Maybe the whole monetarist ideas of Milton Friedman needs a examination given that right now we’re stuck in what monetarists claim would never happen in their system – we have a liquidity trap; excess liquidity, no one needing it or wanting it so the banks are now having some fun at the casino. In the case of Japan their domestic consumption fell off a cliff which necessitated the need for Japan to become overly dependent on exporting but when you starting dumping everything left, right and centre then you’re very much dependent on ensuring that the world economy doesn’t go to hell in a hand basket. In the case of the United States they’re in a situation where their dollar has decreased in value but it hasn’t decreased in value enough to offset the expense of operating a manufacturing business in the US meaning the sort of export based recovery would be difficult even if the rest of the world was motoring along and could buy lots of American made goods. In the case of Germany almost a decade of stagnating wages (an informal agreement between the government, unions and private sector) has allowed Germany to become an export power house because German labour has become competitive but the domestic economy is just lumbering along.
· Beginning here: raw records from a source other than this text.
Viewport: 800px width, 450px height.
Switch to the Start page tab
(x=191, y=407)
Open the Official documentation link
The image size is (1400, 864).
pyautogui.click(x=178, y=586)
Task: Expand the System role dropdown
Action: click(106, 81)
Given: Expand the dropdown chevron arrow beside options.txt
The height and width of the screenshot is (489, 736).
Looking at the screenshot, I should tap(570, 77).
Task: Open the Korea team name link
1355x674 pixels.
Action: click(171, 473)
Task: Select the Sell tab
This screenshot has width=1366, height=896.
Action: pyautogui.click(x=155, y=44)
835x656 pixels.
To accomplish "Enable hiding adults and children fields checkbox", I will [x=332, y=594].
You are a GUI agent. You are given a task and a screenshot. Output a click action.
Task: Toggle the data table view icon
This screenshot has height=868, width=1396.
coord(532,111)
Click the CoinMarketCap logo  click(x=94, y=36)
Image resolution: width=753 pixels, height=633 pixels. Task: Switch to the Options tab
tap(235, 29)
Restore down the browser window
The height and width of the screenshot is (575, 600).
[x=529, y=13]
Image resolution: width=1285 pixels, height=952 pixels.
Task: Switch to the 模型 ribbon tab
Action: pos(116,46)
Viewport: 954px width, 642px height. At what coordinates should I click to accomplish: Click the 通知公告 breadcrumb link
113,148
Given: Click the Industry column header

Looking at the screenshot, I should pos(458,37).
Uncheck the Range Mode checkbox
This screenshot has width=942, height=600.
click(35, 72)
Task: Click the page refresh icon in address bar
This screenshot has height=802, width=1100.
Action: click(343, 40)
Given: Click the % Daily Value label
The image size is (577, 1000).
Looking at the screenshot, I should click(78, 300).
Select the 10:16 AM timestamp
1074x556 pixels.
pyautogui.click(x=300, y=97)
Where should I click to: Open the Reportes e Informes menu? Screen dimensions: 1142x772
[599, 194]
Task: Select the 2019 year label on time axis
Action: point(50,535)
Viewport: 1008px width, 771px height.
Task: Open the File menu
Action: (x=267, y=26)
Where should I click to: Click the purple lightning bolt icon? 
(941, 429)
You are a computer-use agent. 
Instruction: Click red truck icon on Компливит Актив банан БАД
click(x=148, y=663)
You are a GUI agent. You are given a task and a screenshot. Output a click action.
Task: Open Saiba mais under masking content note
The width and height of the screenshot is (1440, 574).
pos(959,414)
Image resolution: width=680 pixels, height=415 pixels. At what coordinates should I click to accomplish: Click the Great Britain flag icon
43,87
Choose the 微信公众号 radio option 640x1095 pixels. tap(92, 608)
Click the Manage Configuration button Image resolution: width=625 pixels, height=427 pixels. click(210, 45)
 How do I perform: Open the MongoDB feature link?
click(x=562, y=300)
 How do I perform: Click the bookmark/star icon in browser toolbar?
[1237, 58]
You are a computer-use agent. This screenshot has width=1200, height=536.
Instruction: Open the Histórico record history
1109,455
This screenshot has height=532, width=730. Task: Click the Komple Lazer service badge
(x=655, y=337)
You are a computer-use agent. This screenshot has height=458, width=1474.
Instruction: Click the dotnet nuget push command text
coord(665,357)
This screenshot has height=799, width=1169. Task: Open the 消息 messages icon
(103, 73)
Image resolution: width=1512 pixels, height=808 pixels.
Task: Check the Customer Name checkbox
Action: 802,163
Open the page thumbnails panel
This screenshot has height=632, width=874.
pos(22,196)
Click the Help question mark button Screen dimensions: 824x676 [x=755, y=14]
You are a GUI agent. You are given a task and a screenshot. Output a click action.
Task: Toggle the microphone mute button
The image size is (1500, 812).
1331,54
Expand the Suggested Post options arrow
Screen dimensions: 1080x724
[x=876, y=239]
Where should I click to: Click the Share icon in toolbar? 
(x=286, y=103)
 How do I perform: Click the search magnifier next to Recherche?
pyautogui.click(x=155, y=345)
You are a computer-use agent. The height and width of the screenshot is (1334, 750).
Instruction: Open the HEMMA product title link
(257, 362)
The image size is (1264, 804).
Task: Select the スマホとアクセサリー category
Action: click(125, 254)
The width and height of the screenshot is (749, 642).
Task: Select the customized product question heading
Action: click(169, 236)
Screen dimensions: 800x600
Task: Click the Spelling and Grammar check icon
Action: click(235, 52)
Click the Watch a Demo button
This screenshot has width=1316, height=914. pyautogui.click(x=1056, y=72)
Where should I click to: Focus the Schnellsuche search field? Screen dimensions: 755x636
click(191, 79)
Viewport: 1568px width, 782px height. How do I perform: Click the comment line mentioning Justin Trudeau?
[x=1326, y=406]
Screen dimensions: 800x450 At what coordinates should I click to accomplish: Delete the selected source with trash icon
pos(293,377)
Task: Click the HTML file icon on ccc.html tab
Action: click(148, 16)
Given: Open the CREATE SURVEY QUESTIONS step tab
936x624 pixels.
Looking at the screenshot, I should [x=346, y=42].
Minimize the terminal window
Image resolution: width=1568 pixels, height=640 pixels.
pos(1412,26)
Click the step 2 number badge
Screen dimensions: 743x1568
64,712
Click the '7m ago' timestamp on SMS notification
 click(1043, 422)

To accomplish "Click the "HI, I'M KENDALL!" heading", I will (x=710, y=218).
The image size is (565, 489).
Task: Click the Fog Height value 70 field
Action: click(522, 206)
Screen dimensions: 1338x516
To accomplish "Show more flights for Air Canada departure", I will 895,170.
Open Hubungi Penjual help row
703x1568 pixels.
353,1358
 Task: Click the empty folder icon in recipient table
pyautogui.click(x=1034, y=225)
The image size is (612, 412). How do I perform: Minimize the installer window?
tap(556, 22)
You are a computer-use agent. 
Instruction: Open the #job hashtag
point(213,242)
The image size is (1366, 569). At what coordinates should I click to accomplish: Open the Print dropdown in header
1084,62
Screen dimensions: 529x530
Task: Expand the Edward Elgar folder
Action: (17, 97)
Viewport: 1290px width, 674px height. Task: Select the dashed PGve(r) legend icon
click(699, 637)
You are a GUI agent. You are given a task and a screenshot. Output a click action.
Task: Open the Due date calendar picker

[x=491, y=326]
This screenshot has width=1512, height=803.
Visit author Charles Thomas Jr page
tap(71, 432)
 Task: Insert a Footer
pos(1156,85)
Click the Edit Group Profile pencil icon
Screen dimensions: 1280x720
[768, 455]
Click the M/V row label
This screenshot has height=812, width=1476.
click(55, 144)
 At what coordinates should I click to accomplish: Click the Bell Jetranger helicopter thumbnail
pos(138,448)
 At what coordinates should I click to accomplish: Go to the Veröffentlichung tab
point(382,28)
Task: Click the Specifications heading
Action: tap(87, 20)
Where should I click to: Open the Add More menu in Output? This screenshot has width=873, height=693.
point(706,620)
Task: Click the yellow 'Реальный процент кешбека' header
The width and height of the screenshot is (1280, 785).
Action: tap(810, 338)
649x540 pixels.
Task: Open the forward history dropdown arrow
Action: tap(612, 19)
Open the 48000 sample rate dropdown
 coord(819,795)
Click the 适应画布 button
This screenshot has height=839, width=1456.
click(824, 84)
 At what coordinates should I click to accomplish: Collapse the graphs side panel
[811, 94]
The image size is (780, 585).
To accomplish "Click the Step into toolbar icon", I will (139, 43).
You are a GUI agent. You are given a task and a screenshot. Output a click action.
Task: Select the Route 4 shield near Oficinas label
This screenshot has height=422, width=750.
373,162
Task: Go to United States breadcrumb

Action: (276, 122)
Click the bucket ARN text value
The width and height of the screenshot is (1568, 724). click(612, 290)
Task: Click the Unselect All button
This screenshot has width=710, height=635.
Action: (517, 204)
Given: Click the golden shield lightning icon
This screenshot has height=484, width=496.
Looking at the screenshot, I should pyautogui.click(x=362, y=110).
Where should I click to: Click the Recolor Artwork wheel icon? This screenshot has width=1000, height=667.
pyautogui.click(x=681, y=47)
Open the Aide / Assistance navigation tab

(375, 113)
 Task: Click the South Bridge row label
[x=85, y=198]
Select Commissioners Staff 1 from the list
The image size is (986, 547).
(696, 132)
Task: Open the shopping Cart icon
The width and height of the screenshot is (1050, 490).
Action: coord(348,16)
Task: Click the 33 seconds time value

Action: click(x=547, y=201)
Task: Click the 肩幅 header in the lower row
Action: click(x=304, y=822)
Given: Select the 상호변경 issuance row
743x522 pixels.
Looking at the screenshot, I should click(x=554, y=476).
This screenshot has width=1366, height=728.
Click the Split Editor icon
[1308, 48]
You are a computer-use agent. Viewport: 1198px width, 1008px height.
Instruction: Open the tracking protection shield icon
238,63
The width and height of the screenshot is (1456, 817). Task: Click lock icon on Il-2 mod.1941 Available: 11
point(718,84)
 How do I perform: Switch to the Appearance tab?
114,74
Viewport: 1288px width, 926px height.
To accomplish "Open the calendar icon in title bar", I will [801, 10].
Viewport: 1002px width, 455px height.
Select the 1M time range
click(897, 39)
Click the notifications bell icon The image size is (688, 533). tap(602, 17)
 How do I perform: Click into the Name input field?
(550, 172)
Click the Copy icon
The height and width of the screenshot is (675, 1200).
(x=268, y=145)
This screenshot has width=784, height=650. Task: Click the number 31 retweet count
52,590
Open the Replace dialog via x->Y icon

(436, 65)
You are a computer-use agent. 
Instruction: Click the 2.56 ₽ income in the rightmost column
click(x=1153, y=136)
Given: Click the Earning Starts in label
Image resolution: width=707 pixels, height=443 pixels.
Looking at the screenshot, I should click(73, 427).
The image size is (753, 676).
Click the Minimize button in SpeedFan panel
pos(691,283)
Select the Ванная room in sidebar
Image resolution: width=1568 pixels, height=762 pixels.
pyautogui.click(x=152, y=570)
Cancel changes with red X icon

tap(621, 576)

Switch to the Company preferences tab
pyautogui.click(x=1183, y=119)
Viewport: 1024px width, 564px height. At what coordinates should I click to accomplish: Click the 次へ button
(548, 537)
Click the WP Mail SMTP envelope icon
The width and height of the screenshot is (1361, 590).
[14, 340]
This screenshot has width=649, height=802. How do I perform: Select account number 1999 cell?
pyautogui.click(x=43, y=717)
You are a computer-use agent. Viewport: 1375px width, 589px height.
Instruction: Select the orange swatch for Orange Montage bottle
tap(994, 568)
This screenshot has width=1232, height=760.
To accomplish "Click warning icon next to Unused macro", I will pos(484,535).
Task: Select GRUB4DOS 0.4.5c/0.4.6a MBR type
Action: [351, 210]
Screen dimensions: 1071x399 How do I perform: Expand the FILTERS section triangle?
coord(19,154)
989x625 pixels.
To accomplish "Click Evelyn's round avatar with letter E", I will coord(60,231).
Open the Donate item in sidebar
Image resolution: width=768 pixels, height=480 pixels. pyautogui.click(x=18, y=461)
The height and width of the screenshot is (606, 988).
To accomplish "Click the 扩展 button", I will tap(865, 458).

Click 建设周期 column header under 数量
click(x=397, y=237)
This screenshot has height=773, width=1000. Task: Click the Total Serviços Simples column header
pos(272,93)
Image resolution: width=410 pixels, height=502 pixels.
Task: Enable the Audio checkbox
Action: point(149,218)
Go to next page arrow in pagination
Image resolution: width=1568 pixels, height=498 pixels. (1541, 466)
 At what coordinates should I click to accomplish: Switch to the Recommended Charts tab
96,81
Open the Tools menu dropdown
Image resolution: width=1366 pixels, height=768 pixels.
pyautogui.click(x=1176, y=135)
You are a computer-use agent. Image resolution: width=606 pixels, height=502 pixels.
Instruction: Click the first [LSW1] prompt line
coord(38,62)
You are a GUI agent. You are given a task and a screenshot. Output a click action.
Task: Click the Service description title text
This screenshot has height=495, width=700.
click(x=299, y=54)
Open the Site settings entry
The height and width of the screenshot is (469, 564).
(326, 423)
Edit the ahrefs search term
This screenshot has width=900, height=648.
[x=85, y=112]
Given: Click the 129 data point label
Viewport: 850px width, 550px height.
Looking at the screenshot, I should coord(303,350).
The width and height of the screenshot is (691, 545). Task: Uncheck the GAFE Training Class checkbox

The problem with that is a world where countries just export creates a situation of currency wars as one tries to one up the other as excess output not consumed by a stagnant domestic economy needs to find a place get exported to resulting in no one better off. Trade therefore should be a two way street of mutual benefit because if it turns into a trade war where one tries to dump stuff onto another country the end result is damage being done to both economies.